Впрочем, видеть в сегодняшнем восприятии «Бедной Лизы» только отрицательные моменты было бы, конечно, неверно. В том, что большинство помнит из неё только сакраментальную фразу «И крестьянки любить умеют», есть своя справедливость: Карамзин придавал огромное значение тому, чтобы донести до своих читателей эту, далеко не столь очевидную для многих из них, истину. И всё-таки трудно не посетовать, что это нехитрое наставление, давно уже перестав быть откровением, продолжает заслонять всё богатство повести, тем более что великие русские писатели умели видеть в Карамзине и другое.
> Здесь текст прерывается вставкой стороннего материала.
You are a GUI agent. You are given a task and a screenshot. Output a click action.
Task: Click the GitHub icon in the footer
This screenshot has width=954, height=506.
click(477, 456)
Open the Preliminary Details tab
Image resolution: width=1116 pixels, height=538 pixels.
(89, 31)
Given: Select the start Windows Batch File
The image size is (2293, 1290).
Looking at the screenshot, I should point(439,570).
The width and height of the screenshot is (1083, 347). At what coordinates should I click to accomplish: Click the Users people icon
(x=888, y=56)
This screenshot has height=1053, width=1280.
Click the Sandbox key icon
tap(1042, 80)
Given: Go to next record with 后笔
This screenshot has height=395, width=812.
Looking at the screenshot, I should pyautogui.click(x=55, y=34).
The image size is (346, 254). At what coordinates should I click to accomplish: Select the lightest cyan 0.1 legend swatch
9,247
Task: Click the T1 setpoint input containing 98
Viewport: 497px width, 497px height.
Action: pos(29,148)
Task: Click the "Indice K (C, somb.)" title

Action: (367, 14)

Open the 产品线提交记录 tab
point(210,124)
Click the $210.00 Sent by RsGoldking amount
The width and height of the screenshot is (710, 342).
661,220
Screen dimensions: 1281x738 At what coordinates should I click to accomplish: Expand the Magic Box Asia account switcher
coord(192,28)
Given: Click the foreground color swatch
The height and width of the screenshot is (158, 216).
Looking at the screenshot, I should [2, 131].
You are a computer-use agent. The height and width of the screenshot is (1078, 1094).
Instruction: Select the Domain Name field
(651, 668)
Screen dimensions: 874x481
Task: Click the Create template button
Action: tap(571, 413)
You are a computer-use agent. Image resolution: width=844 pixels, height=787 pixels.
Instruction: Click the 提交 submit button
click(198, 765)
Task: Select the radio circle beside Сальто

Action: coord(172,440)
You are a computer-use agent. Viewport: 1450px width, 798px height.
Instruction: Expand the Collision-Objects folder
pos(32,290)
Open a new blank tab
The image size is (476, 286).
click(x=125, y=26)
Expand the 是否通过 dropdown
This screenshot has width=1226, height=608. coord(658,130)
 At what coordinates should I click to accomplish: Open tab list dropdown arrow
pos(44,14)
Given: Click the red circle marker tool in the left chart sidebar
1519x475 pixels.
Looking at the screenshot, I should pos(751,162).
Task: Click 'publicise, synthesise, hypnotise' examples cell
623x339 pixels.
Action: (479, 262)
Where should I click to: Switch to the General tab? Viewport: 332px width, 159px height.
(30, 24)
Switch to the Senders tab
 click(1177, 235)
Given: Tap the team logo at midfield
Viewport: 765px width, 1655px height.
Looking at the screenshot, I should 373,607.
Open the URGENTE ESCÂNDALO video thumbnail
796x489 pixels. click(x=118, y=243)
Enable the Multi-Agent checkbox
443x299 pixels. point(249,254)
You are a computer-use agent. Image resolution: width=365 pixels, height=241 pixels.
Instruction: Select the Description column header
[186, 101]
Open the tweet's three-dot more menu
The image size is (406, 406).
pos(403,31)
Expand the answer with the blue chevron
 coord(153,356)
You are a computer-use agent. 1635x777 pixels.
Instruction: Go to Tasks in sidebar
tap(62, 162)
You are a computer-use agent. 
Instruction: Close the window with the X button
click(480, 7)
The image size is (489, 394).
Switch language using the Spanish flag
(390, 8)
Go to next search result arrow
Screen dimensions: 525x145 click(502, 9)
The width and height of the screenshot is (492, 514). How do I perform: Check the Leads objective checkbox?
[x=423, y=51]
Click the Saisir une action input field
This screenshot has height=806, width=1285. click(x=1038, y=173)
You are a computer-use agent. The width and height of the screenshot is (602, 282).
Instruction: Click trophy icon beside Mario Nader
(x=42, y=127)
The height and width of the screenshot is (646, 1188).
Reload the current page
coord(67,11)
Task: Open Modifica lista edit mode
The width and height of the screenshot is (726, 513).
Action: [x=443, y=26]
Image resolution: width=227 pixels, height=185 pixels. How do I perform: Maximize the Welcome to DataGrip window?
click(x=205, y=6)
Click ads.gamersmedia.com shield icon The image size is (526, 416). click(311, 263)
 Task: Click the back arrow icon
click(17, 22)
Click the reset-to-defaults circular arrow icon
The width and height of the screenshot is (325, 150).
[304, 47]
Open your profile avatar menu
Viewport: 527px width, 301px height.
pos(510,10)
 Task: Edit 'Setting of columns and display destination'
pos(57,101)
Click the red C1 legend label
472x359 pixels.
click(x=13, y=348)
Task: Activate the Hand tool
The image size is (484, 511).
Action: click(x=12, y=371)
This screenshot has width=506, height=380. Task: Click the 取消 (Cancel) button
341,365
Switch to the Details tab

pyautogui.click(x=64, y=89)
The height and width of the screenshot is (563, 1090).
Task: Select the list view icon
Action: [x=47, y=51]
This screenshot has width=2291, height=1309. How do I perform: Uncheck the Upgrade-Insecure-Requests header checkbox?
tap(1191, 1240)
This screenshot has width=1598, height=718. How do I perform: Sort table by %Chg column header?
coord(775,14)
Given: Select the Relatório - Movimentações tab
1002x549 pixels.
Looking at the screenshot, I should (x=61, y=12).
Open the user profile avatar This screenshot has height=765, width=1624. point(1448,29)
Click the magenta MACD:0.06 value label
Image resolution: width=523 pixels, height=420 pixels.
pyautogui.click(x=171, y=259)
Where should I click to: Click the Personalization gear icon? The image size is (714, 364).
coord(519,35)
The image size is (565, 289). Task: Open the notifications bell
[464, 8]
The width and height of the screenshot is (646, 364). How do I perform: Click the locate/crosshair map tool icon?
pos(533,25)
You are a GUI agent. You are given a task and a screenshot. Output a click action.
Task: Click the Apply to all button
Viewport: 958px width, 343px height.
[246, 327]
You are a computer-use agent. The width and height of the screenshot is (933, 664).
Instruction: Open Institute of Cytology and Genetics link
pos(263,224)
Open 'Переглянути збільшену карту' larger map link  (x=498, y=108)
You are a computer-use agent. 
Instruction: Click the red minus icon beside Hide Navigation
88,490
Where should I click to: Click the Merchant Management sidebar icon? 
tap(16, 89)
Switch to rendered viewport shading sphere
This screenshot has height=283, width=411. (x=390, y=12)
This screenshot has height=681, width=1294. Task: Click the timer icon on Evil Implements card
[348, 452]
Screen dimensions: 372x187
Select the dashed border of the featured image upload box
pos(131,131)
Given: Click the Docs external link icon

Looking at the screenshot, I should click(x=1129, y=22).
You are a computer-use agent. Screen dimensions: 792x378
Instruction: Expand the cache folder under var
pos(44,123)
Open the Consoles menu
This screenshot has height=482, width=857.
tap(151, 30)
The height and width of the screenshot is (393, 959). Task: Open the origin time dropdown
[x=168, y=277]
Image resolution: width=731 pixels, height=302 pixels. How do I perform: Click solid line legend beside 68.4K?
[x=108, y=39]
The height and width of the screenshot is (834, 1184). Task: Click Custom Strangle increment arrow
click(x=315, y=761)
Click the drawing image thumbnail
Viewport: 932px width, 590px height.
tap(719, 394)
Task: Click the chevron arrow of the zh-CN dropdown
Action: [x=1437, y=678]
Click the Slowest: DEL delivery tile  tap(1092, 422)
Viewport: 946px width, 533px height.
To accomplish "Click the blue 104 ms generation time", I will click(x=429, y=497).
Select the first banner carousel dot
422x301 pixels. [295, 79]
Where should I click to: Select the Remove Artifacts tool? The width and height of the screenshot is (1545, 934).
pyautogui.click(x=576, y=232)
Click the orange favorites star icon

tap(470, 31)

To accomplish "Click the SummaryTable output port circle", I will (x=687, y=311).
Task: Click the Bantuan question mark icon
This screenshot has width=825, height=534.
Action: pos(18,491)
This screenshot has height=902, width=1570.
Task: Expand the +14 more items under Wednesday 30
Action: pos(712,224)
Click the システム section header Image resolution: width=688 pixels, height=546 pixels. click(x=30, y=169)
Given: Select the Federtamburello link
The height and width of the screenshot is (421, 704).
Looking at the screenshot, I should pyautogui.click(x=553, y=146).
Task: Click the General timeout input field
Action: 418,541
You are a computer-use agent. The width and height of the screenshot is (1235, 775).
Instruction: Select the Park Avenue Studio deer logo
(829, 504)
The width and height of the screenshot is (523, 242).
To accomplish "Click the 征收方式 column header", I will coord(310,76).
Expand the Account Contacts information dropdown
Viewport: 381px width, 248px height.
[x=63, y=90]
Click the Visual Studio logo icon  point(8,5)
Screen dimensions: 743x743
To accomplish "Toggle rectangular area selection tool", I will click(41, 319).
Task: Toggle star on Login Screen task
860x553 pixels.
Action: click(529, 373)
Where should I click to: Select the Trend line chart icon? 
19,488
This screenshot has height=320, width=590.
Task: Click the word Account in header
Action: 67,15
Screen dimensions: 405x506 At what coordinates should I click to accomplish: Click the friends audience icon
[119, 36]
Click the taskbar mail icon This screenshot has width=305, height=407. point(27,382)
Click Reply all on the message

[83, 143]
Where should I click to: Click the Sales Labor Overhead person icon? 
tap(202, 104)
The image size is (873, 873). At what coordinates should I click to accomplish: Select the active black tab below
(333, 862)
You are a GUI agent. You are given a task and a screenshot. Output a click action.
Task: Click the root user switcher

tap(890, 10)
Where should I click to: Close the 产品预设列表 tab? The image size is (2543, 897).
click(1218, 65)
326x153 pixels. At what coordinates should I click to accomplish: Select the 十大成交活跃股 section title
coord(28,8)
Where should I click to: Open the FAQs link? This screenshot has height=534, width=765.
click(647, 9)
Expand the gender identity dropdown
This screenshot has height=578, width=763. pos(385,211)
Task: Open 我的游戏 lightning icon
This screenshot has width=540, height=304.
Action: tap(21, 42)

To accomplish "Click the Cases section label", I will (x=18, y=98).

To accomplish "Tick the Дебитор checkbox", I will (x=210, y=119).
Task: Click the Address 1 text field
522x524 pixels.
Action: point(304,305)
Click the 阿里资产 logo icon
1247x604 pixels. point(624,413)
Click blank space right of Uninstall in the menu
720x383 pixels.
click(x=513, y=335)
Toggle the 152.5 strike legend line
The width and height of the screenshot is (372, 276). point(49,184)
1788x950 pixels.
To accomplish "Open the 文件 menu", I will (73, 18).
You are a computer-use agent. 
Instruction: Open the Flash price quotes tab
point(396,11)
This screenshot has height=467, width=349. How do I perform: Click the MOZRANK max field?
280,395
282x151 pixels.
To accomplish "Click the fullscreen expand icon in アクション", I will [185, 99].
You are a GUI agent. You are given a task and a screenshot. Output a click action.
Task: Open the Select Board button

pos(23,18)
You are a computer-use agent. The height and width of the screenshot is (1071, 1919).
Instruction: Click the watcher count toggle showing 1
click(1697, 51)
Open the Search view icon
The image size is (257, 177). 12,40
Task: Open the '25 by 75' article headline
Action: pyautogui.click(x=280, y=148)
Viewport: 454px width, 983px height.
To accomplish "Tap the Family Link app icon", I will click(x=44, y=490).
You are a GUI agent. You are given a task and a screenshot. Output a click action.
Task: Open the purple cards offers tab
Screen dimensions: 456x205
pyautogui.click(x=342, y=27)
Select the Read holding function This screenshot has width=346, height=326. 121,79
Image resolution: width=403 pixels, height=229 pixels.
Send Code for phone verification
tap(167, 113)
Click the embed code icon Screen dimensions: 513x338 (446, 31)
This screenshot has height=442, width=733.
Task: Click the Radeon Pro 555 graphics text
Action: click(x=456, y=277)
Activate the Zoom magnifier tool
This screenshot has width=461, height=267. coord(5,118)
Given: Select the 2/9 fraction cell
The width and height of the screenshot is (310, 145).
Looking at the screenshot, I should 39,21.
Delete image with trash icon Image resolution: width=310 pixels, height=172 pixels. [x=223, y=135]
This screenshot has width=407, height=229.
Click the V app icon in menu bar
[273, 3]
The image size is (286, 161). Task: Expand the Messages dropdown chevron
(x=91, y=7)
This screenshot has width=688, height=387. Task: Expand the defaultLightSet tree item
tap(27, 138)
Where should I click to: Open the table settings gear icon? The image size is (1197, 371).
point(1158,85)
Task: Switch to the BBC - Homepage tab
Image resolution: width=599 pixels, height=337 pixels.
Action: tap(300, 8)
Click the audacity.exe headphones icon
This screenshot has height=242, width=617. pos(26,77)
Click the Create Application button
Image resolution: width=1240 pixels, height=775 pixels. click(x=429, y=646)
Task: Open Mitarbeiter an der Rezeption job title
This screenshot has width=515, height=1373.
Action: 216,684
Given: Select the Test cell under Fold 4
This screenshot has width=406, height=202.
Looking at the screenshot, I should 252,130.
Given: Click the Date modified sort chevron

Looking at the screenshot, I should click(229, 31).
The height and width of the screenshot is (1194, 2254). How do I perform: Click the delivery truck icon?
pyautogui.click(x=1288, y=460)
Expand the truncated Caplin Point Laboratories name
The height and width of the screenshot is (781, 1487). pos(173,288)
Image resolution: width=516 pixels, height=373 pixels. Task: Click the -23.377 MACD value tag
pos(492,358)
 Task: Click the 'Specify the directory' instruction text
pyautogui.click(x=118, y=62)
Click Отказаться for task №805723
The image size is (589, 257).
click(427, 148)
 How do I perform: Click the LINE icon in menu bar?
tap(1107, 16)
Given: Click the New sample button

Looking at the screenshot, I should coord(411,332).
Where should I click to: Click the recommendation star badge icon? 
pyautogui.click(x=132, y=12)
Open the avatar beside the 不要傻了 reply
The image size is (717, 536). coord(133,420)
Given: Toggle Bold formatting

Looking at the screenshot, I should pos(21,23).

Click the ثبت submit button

Исследователи уже сравнивали с «Бедной Лизой» то место в «Воскресении», где Нехлюдов дает деньги соблазнённой и оставленной им Катюше. Представляется, что перекличку между толстовским романом и карамзинской повестью нельзя объяснить только тривиальностью житейской ситуации, легшей в основу обоих произведений. Ещё менее походит на случайность тоже уже отмеченное пристрастие всегда восхищавшегося Карамзиным Достоевского к имени Лиза и Лизавета. Причем, как правило, его носят самые жертвенные и безответные героини.

В своё время Владимир Соловьев назвал «Сельское кладбище» Жуковского «началом истинно-человеческой поэзии в России». Его собственное стихотворение о деревенском кладбище озаглавлено «Родина русской поэзии». Думается, что с не меньшим правом можно указать на место, где родилась новая русская проза. Это ? берег маленького пруда подле Симонова монастыря в Москве.


[1] Лотман Ю. М. 0б одном читательском восприятии "Бедной Лизы" Н.М. Карамзина. (К структуре массового сознания XVIII века.) — В кн.: Роль и значение XVIII века в истории русской культуры. Л., 1966, с.284.                          .

[2] Берков П.Н., Макогоненко Г.П. Жизнь и творчество Н.М. Карамзина. — и кн.: Карамзин Н.М. Избранные сочинения, т.1. М.-Л., 1964, с.28.

[3] Востоков А.Х. Переписка в повременном порядке. — СПб., 1873, c. VIII—lX. Цитируется письмо к Востокову художника Ивана Алексеевича Иванова.

[4] Благой Д.Д. История русской литературы XVIII века. М., 1960, с.542.